Italy Bonds Find Love Again as ‘Perfect Recipe’ Wins Nordea AM

(Bloomberg) --

It wasn’t long ago that political risks were warding investors off Italian bonds but now they just can’t seem to get enough.

Nordea Asset Management is buying benchmark notes from the euro area’s third-largest economy after the new government toned down a previously combative approach to the European Union. While the region faces an aging population and tepid inflation, a significant portion of Italy’s savings should get invested in bonds, helping boost the market, according to the fund.

Italy Bonds Find Love Again as ‘Perfect Recipe’ Wins Nordea AM

We “love Italy,” wrote Sebastien Galy, Nordea AM’s senior macro strategist, in a note to clients. “Italians save a lot, as can be seen by their 2.6% current account to GDP ratio, and so does the euro zone as a whole. A significant part of this will go into fixed income wherever yield and safety can be found.”

Bond investors were swift to take advantage of the improving political climate in Italy after the euroskeptic leader of the right-wing League Party, Matteo Salvini, was excluded from government. Yields on 10-year debt hit record lows in the aftermath, narrowing the spread over German equivalents, a key gauge of risk in the nation, to levels before the 2018 budget dispute with the EU. The country’s bonds have already returned 14% this year.

The new coalition formed by the Five Star Movement and the Democratic Party, while fragile, is expected to be less confrontational toward the EU. The government expects a deficit of around 2% to 2.1% of output next year, according to a senior official, below the trade bloc’s 3% limit.

Despite the rally, Italian bonds still remain attractive, offering some of the highest premiums in a region where large amounts of debt now yield less than zero. The euro area has been besieged by accusations of “Japanification” given its anemic growth and inflation -- a sign that the ECB may never be able to unwind its unprecedented package of monetary stimulus.

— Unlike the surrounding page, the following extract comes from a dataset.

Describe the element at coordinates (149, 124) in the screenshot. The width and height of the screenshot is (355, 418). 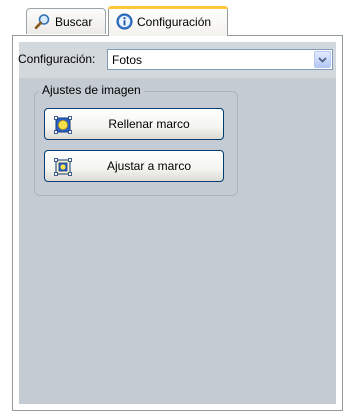
I see `fill-frame-label: Rellenar marco` at that location.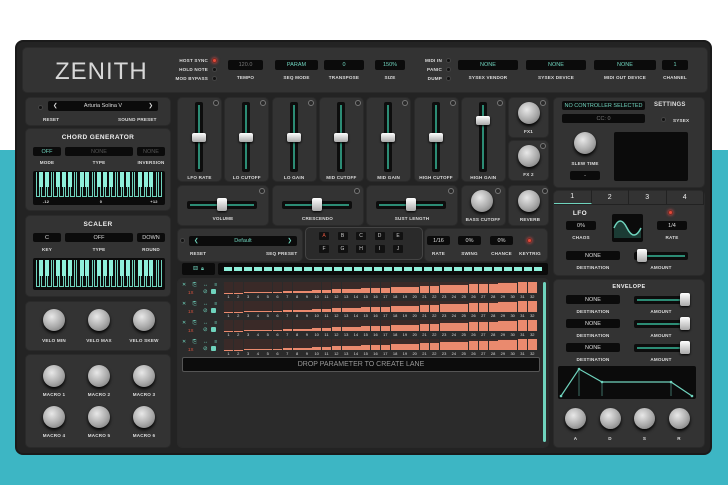 The height and width of the screenshot is (485, 728). Describe the element at coordinates (196, 241) in the screenshot. I see `prev-seq-preset-button: ❮` at that location.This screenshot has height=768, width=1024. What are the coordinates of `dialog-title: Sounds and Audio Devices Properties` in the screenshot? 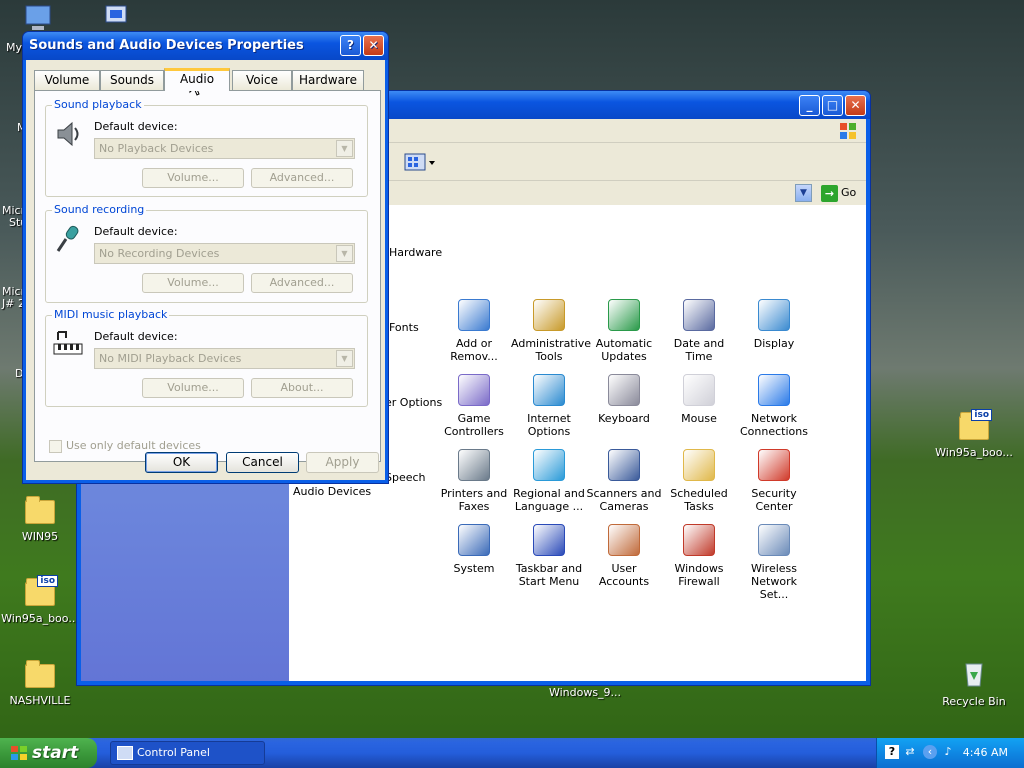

ECB President Mario Draghi announced a fresh set of measures earlier this month, including a rate cut and another batch of quantitative easing. Italy is seen as being one of the main beneficiaries, given its large stock of outstanding debt.

It’s “a perfect recipe for fixed income solutions,” wrote Galy. “The European periphery, such as Italy and Greece, are obvious choices in the fixed income space.”